*EXTRAIT*.
★ ★ ★ ★ ★

La forme d’interaction entre deux ou plusieurs êtres vivants peut être schématisée en sept types différents décrits dans le diagramme et commençant par « C ». Cette structure est utile pour définir non seulement la relation entre les différents acteurs d’un système et la relation entre eux et les acteurs extérieurs au système, mais aussi pour définir le type d’interaction que l’acteur extérieur aura avec chacune des parties prenantes locales ». (Source : J. Schunk, Le cycle du projet, janvier 2022).

  • Concours. Il y a un conflit entre les parties. Un camp cherche à prendre l’avantage sur l’autre et doit être plus fort que lui. La lutte est nécessaire à la survie.
  • Cohabitation. Il y a un équilibre et une autonomie mutuelle. Il n’y a pas de lutte ou d’interférence. Le pouvoir entre les parties est similaire et chacune peut vivre sans l’autre.
  • Coordination. Les parties survivent l’une sans l’autre et conservent leurs propres comportements et positions, mais elles ont la possibilité de s’entraider (par exemple en matière d’information).

★ ★ ★ ★ ★

*CONTENU DES DONNÉES*.

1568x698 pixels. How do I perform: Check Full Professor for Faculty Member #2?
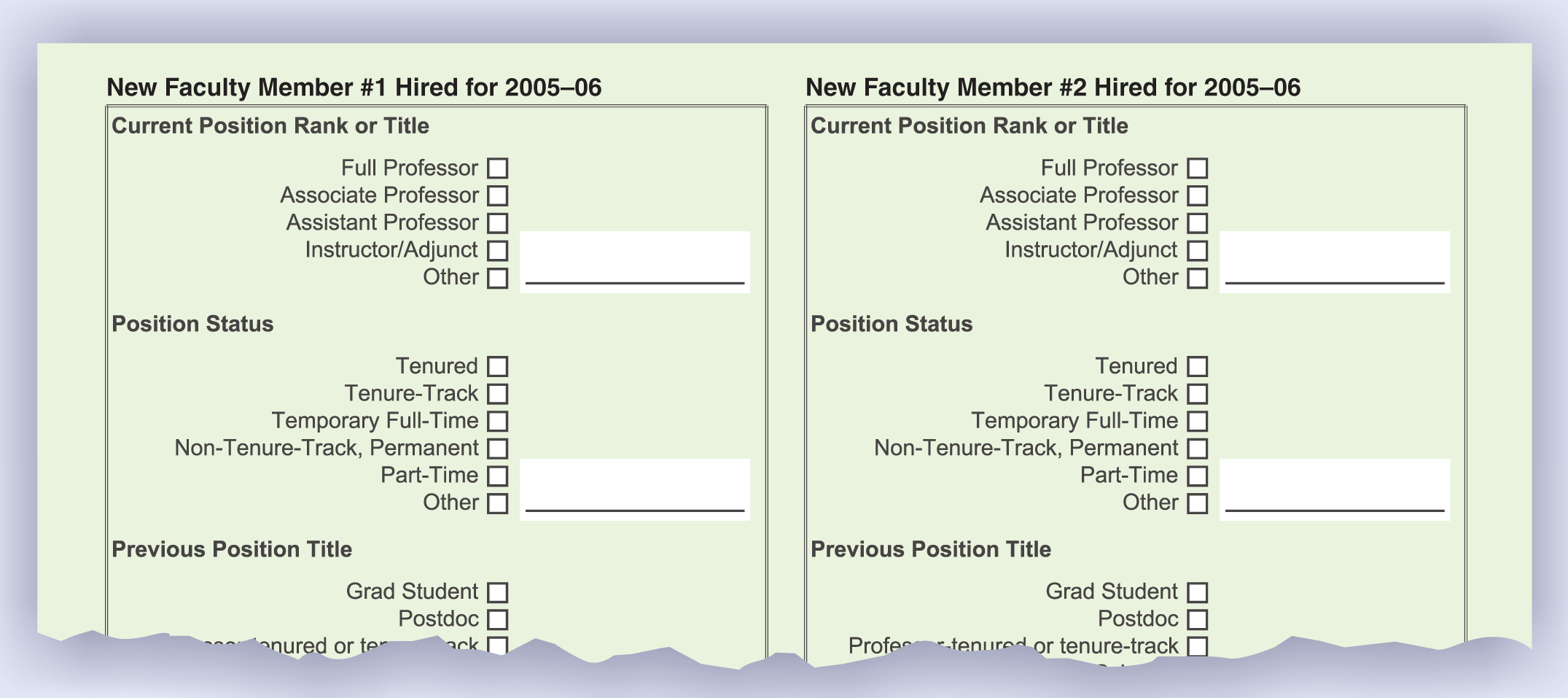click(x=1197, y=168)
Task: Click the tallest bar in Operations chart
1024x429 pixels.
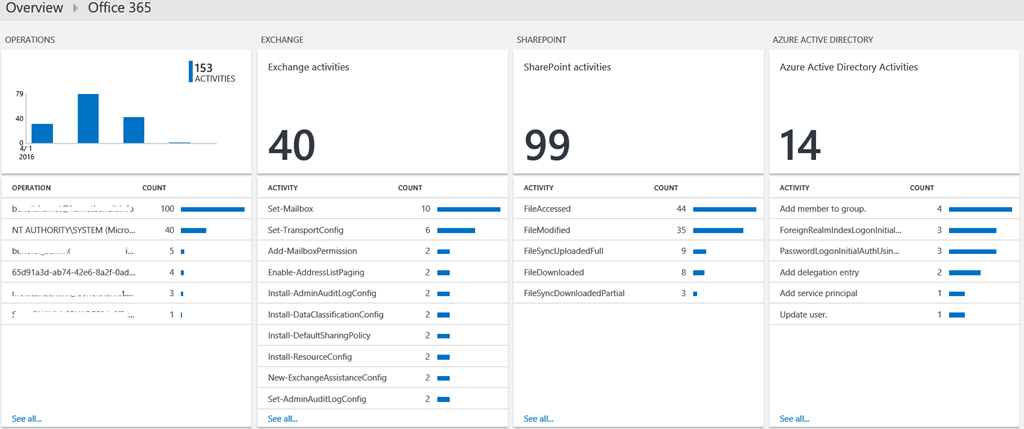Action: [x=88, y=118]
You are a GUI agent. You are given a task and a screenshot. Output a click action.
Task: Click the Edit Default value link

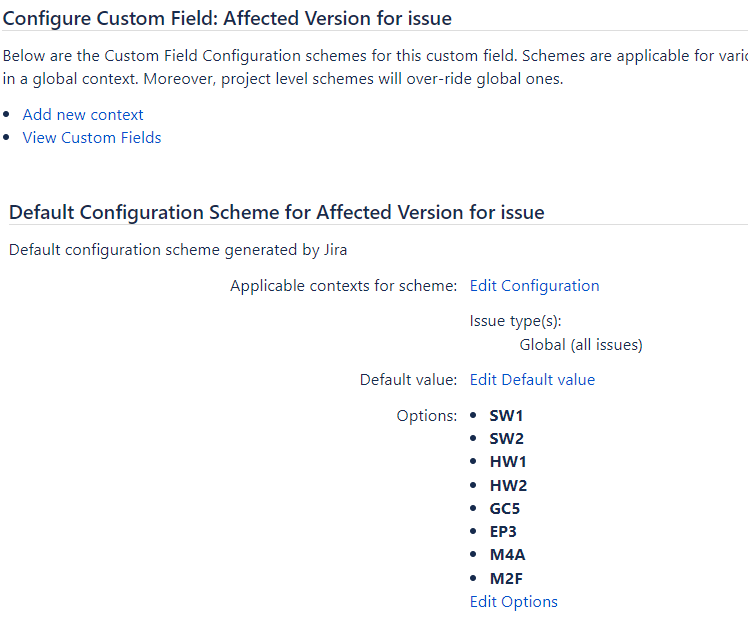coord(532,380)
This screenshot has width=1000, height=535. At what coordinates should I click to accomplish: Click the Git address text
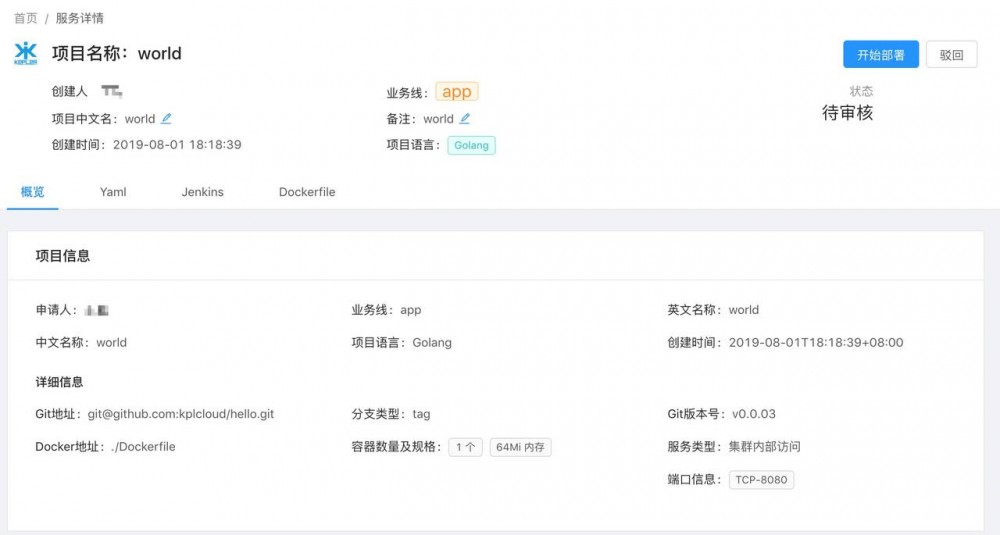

★ ★ ★ ★ ★

*CONSIGNE 1*.
Recopiez le passage de l'extrait compris entre « La forme d’interaction » et « vivre sans l’autre. », ces deux bornes incluses.
*CONSIGNE 2*.
Énumérez tous les types d'interaction décrits dans la liste à puces de l'extrait.

*RÉPONSE 1*.
La forme d’interaction entre deux ou plusieurs êtres vivants peut être schématisée en sept types différents décrits dans le diagramme et commençant par « C ». Cette structure est utile pour définir non seulement la relation entre les différents acteurs d’un système et la relation entre eux et les acteurs extérieurs au système, mais aussi pour définir le type d’interaction que l’acteur extérieur aura avec chacune des parties prenantes locales ». (Source : J. Schunk, Le cycle du projet, janvier 2022).

  • Concours. Il y a un conflit entre les parties. Un camp cherche à prendre l’avantage sur l’autre et doit être plus fort que lui. La lutte est nécessaire à la survie.
  • Cohabitation. Il y a un équilibre et une autonomie mutuelle. Il n’y a pas de lutte ou d’interférence. Le pouvoir entre les parties est similaire et chacune peut vivre sans l’autre.

*RÉPONSE 2*.
Concours, Cohabitation, Coordination